In a weird example of synchronicity, I, like James Reasoner, went to Half-Price Books not long ago and picked up a rural crime novel from a sleaze publisher. While the book James found cost him three bucks, I got mine for a quarter. And while James's was by Glen Low, mine was by the semi-famous Ennis Willie, who wrote a lot of hardboiled novels featuring a guy named Sand.
This isn't one of those books. It's about Rick Jason, a drifter passing through one of those small southern towns that feature in a lot of books like this. There have recently been two murders in town, so naturally a beautiful woman hires Rick to be her "handyman" and guard her against the killer. The woman's husband has been dead for five years, so Rick knows what she really wants, and he gives it to her on his first night on the job.

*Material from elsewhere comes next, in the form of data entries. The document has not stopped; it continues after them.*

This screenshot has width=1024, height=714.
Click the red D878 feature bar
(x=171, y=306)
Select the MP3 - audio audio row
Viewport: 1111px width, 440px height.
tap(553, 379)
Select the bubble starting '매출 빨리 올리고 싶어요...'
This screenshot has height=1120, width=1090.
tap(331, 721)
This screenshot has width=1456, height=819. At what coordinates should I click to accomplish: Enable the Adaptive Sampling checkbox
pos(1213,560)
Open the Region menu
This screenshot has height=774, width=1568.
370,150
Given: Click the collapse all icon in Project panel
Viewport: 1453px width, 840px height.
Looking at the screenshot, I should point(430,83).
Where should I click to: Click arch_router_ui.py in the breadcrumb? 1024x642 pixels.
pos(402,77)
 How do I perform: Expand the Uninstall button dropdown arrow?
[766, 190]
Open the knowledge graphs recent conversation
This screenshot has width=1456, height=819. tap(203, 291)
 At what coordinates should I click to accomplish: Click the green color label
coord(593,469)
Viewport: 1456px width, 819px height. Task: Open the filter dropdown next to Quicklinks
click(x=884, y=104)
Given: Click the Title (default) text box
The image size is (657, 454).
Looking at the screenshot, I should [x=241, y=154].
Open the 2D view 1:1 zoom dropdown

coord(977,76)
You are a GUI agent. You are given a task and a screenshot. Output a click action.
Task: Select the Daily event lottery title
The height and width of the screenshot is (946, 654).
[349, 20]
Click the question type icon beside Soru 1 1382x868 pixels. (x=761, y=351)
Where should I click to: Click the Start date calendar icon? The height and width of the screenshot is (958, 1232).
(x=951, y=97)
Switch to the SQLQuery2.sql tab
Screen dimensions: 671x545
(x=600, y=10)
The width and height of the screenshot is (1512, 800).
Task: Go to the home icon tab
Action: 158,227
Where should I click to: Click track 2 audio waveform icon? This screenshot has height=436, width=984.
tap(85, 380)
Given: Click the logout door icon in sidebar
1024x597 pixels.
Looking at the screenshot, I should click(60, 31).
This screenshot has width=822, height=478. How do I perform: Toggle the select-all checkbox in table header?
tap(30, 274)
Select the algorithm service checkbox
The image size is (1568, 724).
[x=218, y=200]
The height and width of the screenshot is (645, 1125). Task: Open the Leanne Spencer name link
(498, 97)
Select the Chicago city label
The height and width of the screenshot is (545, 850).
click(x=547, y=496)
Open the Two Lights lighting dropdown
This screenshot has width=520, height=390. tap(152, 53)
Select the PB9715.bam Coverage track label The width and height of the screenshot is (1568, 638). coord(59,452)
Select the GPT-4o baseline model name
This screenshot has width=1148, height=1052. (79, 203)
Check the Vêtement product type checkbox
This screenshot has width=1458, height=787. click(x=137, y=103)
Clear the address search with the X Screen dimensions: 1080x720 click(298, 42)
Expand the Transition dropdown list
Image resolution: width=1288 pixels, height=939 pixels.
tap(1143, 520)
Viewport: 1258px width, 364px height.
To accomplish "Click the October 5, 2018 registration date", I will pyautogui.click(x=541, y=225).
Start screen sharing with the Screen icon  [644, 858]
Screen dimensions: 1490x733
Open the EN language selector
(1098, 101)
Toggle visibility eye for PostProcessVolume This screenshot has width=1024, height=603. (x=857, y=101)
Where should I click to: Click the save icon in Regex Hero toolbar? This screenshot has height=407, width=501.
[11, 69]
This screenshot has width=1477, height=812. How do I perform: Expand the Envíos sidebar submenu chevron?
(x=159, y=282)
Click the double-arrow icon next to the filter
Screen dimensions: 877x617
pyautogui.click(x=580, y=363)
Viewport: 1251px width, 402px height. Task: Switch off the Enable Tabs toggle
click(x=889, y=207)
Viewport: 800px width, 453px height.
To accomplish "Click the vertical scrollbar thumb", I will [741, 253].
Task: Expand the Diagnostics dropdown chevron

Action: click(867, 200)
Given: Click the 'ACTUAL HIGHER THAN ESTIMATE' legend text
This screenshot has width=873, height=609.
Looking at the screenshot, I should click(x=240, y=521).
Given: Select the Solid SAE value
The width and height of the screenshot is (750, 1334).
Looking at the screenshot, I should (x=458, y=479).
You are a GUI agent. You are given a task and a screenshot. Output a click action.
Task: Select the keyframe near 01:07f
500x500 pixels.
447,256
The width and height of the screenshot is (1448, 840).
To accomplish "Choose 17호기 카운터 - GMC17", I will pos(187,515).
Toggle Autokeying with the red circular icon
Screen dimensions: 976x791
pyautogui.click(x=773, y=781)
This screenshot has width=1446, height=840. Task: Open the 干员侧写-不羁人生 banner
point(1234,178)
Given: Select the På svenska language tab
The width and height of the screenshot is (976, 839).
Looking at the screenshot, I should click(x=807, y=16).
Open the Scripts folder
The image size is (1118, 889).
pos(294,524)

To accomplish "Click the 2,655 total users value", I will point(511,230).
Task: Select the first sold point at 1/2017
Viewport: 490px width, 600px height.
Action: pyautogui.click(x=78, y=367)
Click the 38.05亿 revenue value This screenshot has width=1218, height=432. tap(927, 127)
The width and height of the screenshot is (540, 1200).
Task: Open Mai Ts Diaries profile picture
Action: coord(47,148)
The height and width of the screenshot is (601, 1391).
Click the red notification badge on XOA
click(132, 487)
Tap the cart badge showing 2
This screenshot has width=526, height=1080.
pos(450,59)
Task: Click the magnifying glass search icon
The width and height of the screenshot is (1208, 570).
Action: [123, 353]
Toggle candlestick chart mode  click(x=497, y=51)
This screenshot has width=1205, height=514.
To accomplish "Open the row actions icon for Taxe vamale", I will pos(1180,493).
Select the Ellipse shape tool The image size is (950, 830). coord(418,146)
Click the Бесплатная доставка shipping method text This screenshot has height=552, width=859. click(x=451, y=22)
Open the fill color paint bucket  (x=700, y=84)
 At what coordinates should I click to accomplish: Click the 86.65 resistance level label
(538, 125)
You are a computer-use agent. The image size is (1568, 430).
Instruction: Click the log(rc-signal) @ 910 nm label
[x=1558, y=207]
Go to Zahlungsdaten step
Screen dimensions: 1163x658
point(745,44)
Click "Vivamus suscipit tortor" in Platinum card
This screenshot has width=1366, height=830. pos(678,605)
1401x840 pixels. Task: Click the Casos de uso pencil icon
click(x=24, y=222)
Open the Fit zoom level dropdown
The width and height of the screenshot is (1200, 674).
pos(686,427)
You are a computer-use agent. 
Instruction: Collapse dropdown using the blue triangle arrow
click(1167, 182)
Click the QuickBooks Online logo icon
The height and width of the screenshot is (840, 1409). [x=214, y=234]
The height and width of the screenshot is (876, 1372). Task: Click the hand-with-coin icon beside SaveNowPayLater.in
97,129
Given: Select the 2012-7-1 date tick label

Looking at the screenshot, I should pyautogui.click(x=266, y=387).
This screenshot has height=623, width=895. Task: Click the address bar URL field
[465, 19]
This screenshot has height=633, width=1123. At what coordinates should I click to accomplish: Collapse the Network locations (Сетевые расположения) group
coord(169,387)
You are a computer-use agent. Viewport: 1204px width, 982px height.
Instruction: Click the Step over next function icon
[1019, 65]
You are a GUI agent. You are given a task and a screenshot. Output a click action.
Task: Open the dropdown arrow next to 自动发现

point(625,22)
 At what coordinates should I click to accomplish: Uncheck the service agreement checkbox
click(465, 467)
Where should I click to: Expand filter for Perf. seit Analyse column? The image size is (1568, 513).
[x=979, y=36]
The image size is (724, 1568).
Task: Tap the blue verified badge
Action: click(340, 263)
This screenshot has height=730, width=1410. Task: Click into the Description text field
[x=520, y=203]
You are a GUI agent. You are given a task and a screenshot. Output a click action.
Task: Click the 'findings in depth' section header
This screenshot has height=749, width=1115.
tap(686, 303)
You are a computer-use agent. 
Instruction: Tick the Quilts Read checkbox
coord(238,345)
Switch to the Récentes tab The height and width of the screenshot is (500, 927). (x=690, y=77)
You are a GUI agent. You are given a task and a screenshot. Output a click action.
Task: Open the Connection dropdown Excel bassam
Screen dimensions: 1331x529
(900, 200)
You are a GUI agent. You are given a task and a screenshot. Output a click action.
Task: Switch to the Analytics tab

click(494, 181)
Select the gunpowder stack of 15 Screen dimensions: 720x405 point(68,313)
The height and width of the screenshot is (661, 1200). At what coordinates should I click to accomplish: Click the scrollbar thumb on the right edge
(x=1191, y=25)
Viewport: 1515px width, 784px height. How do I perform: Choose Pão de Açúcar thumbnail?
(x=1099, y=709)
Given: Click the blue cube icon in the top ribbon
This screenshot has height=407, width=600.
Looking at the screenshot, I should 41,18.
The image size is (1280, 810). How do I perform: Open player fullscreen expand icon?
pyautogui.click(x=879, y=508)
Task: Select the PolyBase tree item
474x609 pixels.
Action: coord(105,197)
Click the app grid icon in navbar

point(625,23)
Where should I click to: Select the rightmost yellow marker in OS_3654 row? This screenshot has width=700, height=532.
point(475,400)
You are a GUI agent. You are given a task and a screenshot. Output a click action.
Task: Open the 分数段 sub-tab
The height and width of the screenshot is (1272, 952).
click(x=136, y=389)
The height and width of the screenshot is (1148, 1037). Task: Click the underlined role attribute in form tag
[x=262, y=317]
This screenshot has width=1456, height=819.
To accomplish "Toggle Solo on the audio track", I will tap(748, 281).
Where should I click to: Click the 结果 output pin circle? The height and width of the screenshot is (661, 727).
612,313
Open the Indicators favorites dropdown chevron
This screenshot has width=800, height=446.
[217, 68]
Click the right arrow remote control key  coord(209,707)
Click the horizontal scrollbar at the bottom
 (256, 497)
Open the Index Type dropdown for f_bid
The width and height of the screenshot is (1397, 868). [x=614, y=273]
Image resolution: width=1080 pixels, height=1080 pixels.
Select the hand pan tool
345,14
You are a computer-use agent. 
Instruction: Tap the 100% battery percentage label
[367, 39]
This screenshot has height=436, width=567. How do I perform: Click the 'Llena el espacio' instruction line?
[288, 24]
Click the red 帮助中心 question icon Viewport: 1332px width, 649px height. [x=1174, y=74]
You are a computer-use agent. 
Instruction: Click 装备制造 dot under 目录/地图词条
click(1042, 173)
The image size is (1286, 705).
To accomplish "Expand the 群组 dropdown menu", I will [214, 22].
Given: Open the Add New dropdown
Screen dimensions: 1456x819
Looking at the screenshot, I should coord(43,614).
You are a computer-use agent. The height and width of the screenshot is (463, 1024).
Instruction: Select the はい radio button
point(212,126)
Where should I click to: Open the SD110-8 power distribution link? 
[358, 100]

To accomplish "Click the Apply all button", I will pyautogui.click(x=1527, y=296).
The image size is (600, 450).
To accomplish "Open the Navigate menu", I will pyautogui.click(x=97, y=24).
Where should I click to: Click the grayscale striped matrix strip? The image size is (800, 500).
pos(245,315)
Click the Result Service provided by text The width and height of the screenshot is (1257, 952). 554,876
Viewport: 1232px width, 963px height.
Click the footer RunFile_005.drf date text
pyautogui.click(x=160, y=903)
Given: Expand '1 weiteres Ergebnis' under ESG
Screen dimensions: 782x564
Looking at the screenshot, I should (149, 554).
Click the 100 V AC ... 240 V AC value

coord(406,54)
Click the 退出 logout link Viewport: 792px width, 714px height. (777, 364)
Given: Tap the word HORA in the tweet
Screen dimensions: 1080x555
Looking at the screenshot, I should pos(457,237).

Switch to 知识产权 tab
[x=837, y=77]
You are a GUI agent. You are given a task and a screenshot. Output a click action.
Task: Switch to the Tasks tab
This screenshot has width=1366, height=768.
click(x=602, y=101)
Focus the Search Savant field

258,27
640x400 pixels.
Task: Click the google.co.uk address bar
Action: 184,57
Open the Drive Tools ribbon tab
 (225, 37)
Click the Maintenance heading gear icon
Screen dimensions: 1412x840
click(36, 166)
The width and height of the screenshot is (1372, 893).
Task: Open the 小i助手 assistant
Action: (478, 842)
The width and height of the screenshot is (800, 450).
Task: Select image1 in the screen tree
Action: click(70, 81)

The sex is mild by today's standards (the book was published in 1961), but Rick is so busy dishing it out to various women that there's hardly any time for detection, though of course he solves the murders by the end of the book. While this isn't in the same league with Harry Whittington or Day Keene when it comes to backwoods thrills, I was plenty entertained and kept turning the pages. I'd recommend that you read it, but I doubt that you can find a copy. There don't seem to be any available even through Internet book dealers.
2 comments:
Any updates on if and when Mr. Willie's books will be republished?